12(a) Effectiveness. Any notice or other communication in respect of this Agreement may be given in any manner described below (except that a notice or other communication under Section 5 or 6 may not be given by electronic messaging system or e-mail) to the address or number or in accordance with the electronic messaging system or e-mail details provided (see the Schedule) and will be deemed effective as indicated:―

(i) if in writing and delivered in person or by courier, on the date it is delivered;
(ii) if sent by telex, on the date the recipient’s answerback is received;
(iii) if sent by facsimile transmission, on the date it is received by a responsible employee of the recipient in legible form (it being agreed that the burden of proving receipt will be on the sender and will not be met by a transmission report generated by the sender’s facsimile machine);
(iv) if sent by certified or registered mail (airmail, if overseas) or the equivalent (return receipt requested), on the date it is delivered or its delivery is attempted;
(v) if sent by electronic messaging system, on the date it is received; or
(vi) if sent by e-mail, on the date it is delivered,

unless the date of that delivery (or attempted delivery) or that receipt, as applicable, is not a Local Business Day or that communication is delivered (or attempted) or received, as applicable, after the close of business on a Local Business Day, in which case that communication will be deemed given and effective on the first following day that is a Local Business Day.
12(b) Change of Details. Either party may by notice to the other change the address, telex or facsimile number or electronic messaging system or e-mail details at which notices or other communications are to be given to it.

The intellectual endeavour here is interesting: Firstly, to deduce the meaning of the words in that agreement Andrews J looks at the intention of the person who crafted the 1992 ISDA, and not the intentions of the parties who actually negotiated the agreement. The agreement was signed in 2006, by which stage email was widely known and understood. It seems fanciful to suggest parties would intend to include all electronic messaging systems except email, especially since email is the only system vaguely answering the description of an “electronic messaging system” than a caravan park owner in Wales would be likely to have. There is a long disquisition on what ISDA intended which, this reviewer submits is utterly irrelevant because ISDA was not a party to the contract.

Andrews J needed also to draw a peculiar, narrow meaning of the word “system” to rule that while email may be a means of communicating electronic messages, it is not a “system”. SWIFT is a messaging system. SMTP over the Internet is, apparently, not. You have to squint really hard and hold your head in a funny way to follow that logic. Again: most Caravan park owners in Wales don't have SWIFT.

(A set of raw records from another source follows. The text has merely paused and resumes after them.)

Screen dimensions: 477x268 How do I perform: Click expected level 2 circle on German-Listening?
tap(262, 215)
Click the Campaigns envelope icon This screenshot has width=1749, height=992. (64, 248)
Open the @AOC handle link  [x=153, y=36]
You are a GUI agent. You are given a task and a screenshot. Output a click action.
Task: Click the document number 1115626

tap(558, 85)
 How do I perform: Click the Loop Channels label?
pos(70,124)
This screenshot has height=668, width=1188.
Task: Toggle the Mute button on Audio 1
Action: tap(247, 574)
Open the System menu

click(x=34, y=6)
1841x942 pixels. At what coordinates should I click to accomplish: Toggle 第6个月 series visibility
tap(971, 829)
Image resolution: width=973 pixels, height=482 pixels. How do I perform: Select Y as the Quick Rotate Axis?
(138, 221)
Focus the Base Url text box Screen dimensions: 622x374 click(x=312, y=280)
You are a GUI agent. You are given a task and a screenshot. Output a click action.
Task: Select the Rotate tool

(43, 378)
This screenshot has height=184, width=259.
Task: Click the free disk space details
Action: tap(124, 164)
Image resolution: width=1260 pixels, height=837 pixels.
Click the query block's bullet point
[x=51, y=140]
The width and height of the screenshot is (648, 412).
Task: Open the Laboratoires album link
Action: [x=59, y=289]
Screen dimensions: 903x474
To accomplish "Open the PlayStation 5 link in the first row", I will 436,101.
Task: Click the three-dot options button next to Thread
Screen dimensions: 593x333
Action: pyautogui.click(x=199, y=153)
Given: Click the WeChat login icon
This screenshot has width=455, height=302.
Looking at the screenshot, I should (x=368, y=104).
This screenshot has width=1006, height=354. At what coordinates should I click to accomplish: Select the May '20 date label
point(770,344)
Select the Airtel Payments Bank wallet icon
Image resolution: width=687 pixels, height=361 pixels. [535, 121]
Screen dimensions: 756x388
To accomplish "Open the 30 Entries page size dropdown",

What’s oddest about this is that the court needed to make none of these assertions to find NatWest’s attempted service wasn’t valid, because Greenclose hadn’t specified an email address in the ISDA Schedule. Simply put, there was no agreed email address to which NatWest could send Greenclose a message, however you construe Section 12. Therefore communication by email (within in the contemplation of Section 12) wasn’t possible. Case closed.

(Andrews J also was exercised mightily about whether a notification, even if undisputedly effective, not consistent with Section 12 would count for the purposes of exercising options under the ISDA Master Agreement. Andrews J chose the path less travelled, in finding that “any notice or other communication may be given in any manner described below” meant it may only be given in that manner. Which raises the question: what if the court had found on the facts that a non-compliant notice had, nonetheless made its way to the relevant person and been appropriately adverted to: would the court still follow substance over form and disallow the claim?

And what would the court have found if Greenclose had specified an email address? That he was wrong to do so, because that wasn’t an identifier on a valid “electronic messaging system”?